[UPDATE – A statement from Amazon Web Services relating to Sony Pictures’ reported efforts to disrupt downloads of stolen data has been added to the end of this article.]
A red-faced Sony Pictures is now attempting to disrupt downloads of its stolen data by executing denial-of-service attacks on file-sharing sites where hackers have been posting the content, a report claims.
The movie studio, which is reeling from a recent security breach that saw masses of sensitive material stolen, is reportedly using data centers operated by Amazon Web Services (AWS) in Tokyo and Singapore to disrupt downloads of the content by slowing the data transfer to a crawl, people with knowledge of the matter told Re/code on Wednesday.
However, with so much of the data already in the public domain, Sony’s attempt at blocking the flow of information looks to have come too late to have any meaningful effect.
The hack, carried out by a group calling itself the Guardians of Peace, appears to be in retaliation for the movie studio’s backing of The Interview, a comedy about an attempt by the CIA to assassinate North Korean leader Kim Jong-un. The movie is slated for release on December 25.
Sony’s fightback comes as hackers on Wednesday posted online a fifth data dump containing more sensitive content, which has so far included unreleased movies, scripts of unreleased TV and movie productions, Social Security numbers for staff and celebrities, and most embarrassingly of all, masses of emails between top executives and others in the movie business, many of which have exposed not only feuds between movie makers but also forthright opinions on actors in the business.

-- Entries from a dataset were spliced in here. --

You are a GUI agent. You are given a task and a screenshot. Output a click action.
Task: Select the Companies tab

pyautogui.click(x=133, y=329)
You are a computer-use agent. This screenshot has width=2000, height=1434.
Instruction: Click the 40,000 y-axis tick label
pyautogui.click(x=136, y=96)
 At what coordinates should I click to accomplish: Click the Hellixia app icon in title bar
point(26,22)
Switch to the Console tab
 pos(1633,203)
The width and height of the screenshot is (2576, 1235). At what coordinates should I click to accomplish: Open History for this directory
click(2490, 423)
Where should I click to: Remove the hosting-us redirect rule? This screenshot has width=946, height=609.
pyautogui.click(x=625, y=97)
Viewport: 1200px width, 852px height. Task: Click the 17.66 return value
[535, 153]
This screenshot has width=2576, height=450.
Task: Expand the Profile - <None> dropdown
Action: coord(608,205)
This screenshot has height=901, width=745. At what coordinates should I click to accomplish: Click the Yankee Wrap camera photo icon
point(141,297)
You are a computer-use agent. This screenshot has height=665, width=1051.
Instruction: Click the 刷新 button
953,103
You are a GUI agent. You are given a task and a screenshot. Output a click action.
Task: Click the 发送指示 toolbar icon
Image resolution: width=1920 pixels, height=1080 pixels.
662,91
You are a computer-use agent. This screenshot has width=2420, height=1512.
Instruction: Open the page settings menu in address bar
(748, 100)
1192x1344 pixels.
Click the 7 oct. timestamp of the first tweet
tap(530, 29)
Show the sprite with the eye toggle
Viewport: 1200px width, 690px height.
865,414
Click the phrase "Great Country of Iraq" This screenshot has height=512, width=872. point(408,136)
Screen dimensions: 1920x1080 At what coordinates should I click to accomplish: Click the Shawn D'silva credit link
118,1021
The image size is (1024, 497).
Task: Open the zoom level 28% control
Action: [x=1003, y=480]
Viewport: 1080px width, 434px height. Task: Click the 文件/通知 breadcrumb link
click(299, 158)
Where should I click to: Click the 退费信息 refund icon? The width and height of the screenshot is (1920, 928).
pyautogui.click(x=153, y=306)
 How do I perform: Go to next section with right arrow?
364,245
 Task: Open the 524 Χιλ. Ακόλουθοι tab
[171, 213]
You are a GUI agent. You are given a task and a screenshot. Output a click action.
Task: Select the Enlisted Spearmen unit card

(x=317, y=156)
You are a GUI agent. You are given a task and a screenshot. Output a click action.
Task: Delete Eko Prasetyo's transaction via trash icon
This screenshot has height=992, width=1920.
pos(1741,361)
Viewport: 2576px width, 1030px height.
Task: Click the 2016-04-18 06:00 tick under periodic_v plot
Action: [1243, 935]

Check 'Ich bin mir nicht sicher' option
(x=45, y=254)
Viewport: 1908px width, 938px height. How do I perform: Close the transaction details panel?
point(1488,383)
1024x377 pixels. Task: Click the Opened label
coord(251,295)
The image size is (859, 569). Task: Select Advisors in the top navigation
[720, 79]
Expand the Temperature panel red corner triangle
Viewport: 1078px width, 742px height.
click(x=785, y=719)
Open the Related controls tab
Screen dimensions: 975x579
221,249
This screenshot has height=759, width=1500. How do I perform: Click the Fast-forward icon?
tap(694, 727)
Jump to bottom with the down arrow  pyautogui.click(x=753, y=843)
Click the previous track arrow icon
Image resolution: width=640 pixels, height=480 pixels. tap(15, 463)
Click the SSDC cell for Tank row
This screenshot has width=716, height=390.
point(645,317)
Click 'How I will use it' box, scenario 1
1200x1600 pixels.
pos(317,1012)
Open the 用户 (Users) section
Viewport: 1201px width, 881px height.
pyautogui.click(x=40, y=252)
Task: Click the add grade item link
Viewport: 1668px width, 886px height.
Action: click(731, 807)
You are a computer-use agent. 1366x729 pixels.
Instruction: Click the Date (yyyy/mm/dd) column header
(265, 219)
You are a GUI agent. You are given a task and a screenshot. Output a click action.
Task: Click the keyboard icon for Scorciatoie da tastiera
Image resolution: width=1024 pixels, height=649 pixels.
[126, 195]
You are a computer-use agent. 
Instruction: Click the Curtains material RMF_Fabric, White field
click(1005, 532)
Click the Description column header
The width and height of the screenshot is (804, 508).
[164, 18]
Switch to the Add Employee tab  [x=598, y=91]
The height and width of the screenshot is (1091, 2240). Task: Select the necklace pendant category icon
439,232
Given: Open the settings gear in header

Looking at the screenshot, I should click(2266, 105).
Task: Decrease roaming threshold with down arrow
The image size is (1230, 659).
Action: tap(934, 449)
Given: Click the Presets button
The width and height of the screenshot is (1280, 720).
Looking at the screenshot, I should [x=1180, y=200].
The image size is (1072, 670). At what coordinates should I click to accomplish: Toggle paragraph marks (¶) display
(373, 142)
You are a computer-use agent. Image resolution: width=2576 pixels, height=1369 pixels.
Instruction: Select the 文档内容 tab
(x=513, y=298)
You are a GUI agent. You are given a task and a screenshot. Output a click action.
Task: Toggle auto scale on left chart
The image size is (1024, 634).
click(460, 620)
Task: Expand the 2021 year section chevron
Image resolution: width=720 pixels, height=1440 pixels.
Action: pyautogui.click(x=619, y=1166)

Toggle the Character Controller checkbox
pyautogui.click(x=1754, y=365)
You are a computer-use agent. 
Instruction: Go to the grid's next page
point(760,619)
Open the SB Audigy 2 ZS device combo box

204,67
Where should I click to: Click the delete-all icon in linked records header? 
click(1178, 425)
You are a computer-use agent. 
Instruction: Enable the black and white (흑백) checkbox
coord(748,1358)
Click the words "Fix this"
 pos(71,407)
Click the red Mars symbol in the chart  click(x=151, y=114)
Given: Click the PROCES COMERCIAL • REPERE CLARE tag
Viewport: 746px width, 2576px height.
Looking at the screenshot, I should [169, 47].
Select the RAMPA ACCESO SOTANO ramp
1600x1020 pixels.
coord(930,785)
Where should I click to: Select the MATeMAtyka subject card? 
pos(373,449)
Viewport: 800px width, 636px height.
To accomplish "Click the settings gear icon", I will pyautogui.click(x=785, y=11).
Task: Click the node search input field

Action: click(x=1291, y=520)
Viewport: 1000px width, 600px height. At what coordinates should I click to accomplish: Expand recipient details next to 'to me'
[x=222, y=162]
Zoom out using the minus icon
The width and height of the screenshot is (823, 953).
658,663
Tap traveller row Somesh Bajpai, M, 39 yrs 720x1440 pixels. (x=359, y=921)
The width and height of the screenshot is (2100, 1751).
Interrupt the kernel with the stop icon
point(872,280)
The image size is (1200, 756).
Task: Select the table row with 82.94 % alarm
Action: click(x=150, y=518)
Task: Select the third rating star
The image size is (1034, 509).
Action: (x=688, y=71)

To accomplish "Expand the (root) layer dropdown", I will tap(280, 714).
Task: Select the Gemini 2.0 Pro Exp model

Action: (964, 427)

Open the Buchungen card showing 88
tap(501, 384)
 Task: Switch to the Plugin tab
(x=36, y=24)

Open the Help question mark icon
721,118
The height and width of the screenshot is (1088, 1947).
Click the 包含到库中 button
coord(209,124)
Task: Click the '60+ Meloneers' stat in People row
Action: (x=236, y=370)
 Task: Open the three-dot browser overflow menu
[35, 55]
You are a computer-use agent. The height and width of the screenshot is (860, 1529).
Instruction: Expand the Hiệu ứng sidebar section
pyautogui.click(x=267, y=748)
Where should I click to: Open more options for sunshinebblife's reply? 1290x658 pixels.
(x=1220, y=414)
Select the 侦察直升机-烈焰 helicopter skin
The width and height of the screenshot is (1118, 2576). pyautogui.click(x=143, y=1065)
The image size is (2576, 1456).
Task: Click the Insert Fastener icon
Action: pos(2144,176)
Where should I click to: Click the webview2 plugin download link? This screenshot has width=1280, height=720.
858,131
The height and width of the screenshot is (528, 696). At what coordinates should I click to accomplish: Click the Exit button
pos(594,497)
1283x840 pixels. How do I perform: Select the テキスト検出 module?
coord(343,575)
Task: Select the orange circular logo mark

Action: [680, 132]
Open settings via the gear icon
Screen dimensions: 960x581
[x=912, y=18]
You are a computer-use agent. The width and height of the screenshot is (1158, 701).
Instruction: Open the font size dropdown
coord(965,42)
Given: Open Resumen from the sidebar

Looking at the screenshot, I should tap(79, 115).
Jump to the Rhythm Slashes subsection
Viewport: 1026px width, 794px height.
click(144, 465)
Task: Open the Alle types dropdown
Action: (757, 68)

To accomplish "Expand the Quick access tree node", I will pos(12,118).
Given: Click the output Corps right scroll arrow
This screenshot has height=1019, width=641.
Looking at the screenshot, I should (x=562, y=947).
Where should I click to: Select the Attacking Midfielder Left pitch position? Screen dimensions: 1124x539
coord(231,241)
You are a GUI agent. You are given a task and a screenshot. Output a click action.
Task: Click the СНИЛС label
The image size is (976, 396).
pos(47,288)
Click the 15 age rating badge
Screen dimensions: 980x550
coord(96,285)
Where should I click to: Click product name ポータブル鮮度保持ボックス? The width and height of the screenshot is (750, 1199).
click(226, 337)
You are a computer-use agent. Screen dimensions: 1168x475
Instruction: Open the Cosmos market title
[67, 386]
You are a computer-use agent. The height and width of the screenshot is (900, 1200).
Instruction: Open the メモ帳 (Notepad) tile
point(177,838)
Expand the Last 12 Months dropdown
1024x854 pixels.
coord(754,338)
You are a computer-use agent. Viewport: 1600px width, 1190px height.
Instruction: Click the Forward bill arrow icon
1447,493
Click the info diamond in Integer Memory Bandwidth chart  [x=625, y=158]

For example, in one reported email exchange between Oscar-winning producer Scott Rudin and Sony Pictures co-chairman Amy Pascal, Rudin calls Angelina Jolie a “minimally talented spoiled brat,” while in another he describes Her and True Grit producer Megan Ellison as a “bipolar 28 year old lunatic.”
If nothing else, the exposed communications look certain to make for some highly awkward meetings in Tinseltown in the coming weeks and months.
The unfolding incident is a major embarrassment for the movie studio, with many incredulous at the fact that the company had so much sensitive material on servers hooked up to the Internet, with many of the files stored without password protection.
Although North Korea appears to be the obvious suspect in the case, the regime recently denied any involvement. The FBI, too, said that so far it has found no evidence to suggest that the country was behind the hack.
Statement from an AWS spokesperson on December 11:
“AWS employs a number of automated detection and mitigation techniques to prevent the misuse of our services. In cases where the misuse is not detected and stopped by the automated measures, we take manual action as soon as we become aware of any misuse. Our terms are clear about this. The activity being reported is not currently happening on AWS.”